Note to readers: a letter to the editor from journalist Adam Voiland, a staff Science and Medicine reporter at U.S. News and World Report, who did a major story for that magazine on bed bugs last year, is posted in its entirety below.
Full disclosure: I ask Adam’s indulgence as I made a few very minor alterations. I added hotlinks to our coverage of the Fox News story that Adam referenced, and to my post which responded to Adam’s article. I added paragraph breaks to facilitate ease-of-reading (sorry, Adam, to make you contend with editors even in your off-time!) I also changed one word: reference to LtDan’s “posts” in the third paragraph, second sentence, was changed to “comments,” for greater clarity, since Dan’s status here on the Bedbugger blog is as a commenter. It’s a blog thing: blog authors are said to write “posts,” whereas everyone else leaves “comments.” And I hope you all will: comment, I mean.
Thanks for your letter, Adam!
I checked Bedbugger.com tonight to see if you had picked up the story about Fox News and bedbugs. In doing that I happened to run across your post titled “Bed bugs in almost all 58 states” that was published on June 4, 2007. It’s an interesting post, and I found the stream of comments from Lt. Dan in response particularly fascinating to read. The discussion about immigrants and bedbugs cuts to the heart of one of the dilemmas I faced in covering the bedbug story–which has received a fair amount of criticism on this blog from some of its readers–for U.S. News & World Report. [Editor's note: Adam's original U.S. News and World Report story on bed bugs is here, and our commentary on it is here.]
One of the undercurrents that came up numerous times in the various interviews I conducted for the bedbug story was this issue of immigration. Under their breath or off the record a number of PCOs and scientists mentioned to me that bedbug infestations tended to predominate in areas with high numbers of immigrants. I was told by some PCOs, for example, that different cultural groups had different reactions to bedbugs, different levels of experience with them, and, ultimately, different levels of concern about them. Although most of the comments were not overtly racist, they were the sort that might easily by construed to be had I put them in the public sphere. I chose not to include those quotes. And I chose not to address the immigration issue in my story. I knew that doing so would simply insert a level viscousness into the discourse that was neither warranted nor helpful. That may or may not have been a wise journalistic decision, but it is certainly the sort of choice that journalists make all the time in crafting their stories.
Meanwhile, Lt.

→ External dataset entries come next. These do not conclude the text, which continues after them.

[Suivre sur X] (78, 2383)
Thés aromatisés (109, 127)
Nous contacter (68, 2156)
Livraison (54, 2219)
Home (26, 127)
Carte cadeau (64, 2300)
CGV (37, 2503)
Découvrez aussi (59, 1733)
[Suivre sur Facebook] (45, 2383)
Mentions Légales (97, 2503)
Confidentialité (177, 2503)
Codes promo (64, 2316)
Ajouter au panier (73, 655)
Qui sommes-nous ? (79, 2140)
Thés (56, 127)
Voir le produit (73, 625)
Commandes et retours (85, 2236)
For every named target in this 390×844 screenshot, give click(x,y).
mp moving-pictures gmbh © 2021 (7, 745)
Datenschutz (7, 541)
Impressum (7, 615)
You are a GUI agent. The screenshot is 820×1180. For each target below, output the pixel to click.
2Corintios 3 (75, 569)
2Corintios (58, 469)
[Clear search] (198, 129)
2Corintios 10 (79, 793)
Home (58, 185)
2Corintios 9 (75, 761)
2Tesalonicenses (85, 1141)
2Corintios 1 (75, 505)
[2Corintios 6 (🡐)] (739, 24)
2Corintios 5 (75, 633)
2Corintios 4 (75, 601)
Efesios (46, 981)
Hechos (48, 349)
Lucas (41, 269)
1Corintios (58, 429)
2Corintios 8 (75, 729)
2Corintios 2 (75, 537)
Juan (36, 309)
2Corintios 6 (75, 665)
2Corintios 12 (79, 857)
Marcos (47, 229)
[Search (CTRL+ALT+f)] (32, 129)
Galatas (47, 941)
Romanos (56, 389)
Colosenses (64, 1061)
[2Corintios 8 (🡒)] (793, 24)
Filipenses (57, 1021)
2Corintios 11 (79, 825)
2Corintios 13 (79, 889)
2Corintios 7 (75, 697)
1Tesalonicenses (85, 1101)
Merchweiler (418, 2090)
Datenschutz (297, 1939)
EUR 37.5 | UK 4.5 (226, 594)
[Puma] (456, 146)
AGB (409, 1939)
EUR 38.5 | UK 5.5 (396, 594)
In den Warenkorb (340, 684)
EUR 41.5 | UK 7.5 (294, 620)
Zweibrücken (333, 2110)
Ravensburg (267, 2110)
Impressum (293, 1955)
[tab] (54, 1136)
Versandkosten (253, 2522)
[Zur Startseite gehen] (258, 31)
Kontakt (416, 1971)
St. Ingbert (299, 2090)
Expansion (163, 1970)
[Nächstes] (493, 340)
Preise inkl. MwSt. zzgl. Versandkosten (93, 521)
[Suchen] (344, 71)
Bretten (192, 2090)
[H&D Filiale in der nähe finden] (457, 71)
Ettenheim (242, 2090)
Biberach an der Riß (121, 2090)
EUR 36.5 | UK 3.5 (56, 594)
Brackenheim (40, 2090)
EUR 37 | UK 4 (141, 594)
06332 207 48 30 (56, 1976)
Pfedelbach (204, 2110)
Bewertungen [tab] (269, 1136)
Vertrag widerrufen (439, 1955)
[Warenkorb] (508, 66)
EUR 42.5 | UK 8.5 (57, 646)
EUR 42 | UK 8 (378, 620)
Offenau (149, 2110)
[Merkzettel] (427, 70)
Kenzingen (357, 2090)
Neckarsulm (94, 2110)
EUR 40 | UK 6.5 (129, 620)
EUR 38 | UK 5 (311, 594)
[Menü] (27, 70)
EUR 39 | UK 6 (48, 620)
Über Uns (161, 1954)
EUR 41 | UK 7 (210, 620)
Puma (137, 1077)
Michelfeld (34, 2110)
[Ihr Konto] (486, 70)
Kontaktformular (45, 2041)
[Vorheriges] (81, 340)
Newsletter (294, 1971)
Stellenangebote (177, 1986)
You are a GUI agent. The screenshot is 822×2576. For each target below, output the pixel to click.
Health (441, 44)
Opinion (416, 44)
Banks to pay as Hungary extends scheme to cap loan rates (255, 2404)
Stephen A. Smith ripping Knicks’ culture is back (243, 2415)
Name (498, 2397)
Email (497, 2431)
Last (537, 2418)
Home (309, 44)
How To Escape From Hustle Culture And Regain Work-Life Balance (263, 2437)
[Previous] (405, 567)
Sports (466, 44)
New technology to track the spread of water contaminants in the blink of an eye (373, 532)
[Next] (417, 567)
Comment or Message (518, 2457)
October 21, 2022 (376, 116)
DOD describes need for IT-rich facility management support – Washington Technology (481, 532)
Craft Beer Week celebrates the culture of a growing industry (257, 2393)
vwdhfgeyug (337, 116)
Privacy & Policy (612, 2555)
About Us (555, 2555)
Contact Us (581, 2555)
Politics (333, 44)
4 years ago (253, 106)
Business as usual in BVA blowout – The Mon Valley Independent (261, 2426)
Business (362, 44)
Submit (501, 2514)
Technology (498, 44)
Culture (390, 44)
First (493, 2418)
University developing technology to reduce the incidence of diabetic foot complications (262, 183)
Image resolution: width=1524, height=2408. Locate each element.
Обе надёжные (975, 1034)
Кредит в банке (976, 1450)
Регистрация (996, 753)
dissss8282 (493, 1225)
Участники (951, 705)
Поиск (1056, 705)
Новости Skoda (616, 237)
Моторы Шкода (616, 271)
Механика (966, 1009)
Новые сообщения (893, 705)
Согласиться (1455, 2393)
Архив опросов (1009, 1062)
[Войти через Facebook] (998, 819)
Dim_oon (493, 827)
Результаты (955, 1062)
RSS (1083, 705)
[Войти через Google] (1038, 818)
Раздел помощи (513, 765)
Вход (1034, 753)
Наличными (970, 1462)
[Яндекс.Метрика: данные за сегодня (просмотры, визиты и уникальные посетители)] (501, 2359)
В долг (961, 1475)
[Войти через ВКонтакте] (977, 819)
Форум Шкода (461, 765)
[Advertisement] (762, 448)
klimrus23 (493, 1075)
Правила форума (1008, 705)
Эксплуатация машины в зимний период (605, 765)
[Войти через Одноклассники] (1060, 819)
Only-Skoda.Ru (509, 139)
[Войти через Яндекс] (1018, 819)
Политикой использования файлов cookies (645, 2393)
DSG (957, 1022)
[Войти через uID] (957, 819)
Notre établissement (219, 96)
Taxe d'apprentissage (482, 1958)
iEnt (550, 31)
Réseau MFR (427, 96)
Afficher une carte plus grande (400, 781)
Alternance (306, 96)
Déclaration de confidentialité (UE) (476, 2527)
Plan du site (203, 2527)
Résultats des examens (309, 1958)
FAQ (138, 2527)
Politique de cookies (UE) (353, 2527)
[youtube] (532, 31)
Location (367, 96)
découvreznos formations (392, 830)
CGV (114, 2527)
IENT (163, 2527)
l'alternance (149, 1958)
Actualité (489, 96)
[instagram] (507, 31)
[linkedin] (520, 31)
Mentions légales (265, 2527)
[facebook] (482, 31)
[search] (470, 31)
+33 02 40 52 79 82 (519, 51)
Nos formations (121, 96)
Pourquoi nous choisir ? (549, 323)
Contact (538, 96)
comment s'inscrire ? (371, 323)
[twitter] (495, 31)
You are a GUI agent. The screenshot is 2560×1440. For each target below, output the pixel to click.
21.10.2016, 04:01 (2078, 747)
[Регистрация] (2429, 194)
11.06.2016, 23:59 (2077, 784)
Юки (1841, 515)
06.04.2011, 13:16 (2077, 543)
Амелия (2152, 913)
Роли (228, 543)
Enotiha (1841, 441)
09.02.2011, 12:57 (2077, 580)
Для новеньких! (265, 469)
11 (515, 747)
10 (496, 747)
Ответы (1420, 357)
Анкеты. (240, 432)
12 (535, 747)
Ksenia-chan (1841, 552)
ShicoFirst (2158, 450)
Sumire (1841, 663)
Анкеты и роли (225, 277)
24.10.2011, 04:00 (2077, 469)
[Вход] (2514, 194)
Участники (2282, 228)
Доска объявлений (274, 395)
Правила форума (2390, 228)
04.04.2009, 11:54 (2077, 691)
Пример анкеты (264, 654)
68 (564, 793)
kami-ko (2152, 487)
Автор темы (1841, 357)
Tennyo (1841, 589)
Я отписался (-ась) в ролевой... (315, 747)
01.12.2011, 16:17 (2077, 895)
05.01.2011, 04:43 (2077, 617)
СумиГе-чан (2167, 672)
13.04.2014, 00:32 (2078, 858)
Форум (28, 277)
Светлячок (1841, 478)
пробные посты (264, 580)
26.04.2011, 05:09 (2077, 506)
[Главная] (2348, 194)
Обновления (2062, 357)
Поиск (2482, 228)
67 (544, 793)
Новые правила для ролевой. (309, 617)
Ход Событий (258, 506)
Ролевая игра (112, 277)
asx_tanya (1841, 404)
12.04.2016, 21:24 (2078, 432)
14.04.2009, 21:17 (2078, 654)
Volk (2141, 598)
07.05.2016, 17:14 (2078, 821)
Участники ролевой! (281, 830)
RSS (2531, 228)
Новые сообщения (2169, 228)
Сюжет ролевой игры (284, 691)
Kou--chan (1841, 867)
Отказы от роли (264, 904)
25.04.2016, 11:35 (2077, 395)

Dan had called me numerous times full of theories on all things bedbugs related that seemed out of touch with reality at best and hysterical at worst. Some of his rhetoric then–same as you see in his comments on this blog–suggested he was prepared to start scapegoating and isolating any perceived source of bedbug contamination, be they immigrants or residents of, in his personal war against bedbugs. I found this unsettling as history is full of examples for which having a particular disease or carrying a particular pest has been used as justification for demonizing social groups that, for one reason or another, were undesirable to society at large. This concerned me as my other reporting suggested he may not be the only one drawing this short-sighted conclusion. That concern about scapegoating perceived carriers of bedbugs is part of the reason that I assumed the tone that I did. Remember, that bedbugs do not kill or even seriously injure people physically.
Yes, (as I said before in my article and say again now) bedbugs are a problem. Yes, we ought to make a concerted effort as both individuals and as a society to control the spread of such a pest. And, yes, we should take seriously the stress and mental health problems they can spark for people who get them. However, we must also be wise in the tone and tenor of our response to these bugs. Getting hysterical or hyping this issue in ways that are not thoughtful or constructive has real consequences. I don’t believe that we should tolerate bigotry or irrational scapegoating in this country for any reason–including bedbugs. Was that part of my calculus in the tone I chose for my bedbug story? Definitely. Will taking a measured and thoughtful tone–as I would generally commend the author of this blog for doing–in our response hamper our country’s ability to stop the spread of bedbugs? Perhaps. That, however, is a risk I’m personally willing to take. And I can guarantee you if (or perhaps when?) I get bedbugs myself that’s one opinion of mine that’s not going to change.